Stored data:
* * *

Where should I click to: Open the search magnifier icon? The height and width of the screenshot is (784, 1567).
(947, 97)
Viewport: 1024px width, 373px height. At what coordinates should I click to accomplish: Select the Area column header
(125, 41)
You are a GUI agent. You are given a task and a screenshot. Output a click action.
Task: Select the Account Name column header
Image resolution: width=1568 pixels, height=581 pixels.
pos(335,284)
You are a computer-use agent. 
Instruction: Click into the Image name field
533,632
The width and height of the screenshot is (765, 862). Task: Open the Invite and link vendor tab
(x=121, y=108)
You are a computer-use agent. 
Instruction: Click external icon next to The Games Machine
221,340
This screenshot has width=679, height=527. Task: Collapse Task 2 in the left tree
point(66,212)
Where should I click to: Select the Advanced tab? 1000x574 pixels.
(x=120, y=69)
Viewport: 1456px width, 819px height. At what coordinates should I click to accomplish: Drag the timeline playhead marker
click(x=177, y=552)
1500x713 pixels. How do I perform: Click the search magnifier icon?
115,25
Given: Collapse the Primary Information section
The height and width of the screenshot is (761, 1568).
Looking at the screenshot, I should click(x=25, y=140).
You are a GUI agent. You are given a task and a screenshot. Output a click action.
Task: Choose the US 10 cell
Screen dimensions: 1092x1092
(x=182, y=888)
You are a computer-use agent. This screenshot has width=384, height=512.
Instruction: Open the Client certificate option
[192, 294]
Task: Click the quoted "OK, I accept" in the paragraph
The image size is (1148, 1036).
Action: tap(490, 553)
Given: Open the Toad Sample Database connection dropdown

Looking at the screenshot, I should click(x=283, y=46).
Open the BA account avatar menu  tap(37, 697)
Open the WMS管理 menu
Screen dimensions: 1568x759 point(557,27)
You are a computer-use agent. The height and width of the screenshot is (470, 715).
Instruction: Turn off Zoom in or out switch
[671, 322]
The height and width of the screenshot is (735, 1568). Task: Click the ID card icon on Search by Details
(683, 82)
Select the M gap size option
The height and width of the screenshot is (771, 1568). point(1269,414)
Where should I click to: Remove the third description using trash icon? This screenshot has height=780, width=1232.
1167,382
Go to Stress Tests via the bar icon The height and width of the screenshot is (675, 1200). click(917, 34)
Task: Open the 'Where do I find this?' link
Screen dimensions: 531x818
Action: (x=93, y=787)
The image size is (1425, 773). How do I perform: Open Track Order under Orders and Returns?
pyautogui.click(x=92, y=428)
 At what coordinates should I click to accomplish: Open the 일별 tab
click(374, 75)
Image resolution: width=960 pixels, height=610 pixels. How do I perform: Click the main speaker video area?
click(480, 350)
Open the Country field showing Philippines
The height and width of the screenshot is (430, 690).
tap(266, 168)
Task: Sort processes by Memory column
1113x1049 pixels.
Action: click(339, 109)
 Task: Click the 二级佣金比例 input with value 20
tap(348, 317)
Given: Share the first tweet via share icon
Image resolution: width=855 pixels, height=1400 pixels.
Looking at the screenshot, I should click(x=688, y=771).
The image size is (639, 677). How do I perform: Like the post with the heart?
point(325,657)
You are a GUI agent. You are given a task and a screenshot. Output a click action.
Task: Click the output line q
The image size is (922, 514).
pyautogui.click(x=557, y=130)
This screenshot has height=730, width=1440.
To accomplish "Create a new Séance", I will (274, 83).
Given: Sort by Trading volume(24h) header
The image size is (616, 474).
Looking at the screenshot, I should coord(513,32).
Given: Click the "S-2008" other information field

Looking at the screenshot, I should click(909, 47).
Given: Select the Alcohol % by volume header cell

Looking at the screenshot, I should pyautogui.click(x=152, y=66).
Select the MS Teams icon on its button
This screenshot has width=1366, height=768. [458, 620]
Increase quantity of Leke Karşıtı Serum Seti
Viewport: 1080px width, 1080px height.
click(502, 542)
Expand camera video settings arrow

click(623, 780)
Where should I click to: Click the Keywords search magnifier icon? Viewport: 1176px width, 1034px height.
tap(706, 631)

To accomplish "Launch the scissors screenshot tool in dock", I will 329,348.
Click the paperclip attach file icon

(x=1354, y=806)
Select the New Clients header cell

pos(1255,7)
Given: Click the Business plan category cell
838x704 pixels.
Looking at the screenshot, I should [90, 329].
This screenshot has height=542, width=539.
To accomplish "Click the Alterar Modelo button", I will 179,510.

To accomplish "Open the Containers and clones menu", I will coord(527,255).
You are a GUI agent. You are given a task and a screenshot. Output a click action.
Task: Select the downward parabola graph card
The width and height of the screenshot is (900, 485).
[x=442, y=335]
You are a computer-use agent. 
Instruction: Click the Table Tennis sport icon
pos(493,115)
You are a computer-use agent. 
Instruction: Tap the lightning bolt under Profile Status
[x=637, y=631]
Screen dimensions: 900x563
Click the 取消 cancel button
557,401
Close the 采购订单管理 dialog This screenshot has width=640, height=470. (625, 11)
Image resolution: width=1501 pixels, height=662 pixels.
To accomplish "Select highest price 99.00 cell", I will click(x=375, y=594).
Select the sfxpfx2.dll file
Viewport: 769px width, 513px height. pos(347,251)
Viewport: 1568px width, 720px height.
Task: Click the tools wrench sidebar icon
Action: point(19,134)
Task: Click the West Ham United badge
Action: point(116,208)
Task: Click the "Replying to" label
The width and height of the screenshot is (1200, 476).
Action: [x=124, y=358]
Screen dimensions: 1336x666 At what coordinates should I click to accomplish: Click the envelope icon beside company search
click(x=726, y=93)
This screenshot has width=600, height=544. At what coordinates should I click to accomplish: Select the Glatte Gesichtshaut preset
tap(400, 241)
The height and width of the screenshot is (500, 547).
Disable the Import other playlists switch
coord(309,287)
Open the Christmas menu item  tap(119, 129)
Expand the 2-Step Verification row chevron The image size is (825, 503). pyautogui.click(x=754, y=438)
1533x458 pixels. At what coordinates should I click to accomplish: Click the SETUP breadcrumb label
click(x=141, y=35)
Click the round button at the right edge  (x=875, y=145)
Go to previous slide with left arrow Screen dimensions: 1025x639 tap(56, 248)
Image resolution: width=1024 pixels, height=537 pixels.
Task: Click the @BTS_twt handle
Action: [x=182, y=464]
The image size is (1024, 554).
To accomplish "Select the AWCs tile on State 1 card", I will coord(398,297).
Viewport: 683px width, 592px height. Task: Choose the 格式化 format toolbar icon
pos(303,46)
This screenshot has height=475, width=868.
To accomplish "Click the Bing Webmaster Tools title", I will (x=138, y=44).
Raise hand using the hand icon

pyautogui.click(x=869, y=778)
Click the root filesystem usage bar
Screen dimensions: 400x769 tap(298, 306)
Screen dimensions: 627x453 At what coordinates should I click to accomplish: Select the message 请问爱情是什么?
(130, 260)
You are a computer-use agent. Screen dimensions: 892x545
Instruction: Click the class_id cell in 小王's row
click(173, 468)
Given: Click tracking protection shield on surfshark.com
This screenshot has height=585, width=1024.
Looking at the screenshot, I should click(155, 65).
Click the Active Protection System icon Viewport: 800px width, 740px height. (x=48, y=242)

* * *

In the reply, include exactly the lines from the beginning of the entries above through the line holding "Open the BA", and nothing besides.

Response area:
Where should I click to: Open the search magnifier icon? The height and width of the screenshot is (784, 1567).
(947, 97)
Viewport: 1024px width, 373px height. At what coordinates should I click to accomplish: Select the Area column header
(125, 41)
You are a GUI agent. You are given a task and a screenshot. Output a click action.
Task: Select the Account Name column header
Image resolution: width=1568 pixels, height=581 pixels.
pos(335,284)
You are a computer-use agent. 
Instruction: Click into the Image name field
533,632
The width and height of the screenshot is (765, 862). Task: Open the Invite and link vendor tab
(x=121, y=108)
You are a computer-use agent. 
Instruction: Click external icon next to The Games Machine
221,340
This screenshot has width=679, height=527. Task: Collapse Task 2 in the left tree
point(66,212)
Where should I click to: Select the Advanced tab? 1000x574 pixels.
(x=120, y=69)
Viewport: 1456px width, 819px height. At what coordinates should I click to accomplish: Drag the timeline playhead marker
click(x=177, y=552)
1500x713 pixels. How do I perform: Click the search magnifier icon?
115,25
Given: Collapse the Primary Information section
The height and width of the screenshot is (761, 1568).
Looking at the screenshot, I should click(x=25, y=140).
You are a GUI agent. You are given a task and a screenshot. Output a click action.
Task: Choose the US 10 cell
Screen dimensions: 1092x1092
(x=182, y=888)
You are a computer-use agent. This screenshot has width=384, height=512.
Instruction: Open the Client certificate option
[192, 294]
Task: Click the quoted "OK, I accept" in the paragraph
The image size is (1148, 1036).
Action: tap(490, 553)
Given: Open the Toad Sample Database connection dropdown

Looking at the screenshot, I should click(x=283, y=46).
Open the BA account avatar menu  tap(37, 697)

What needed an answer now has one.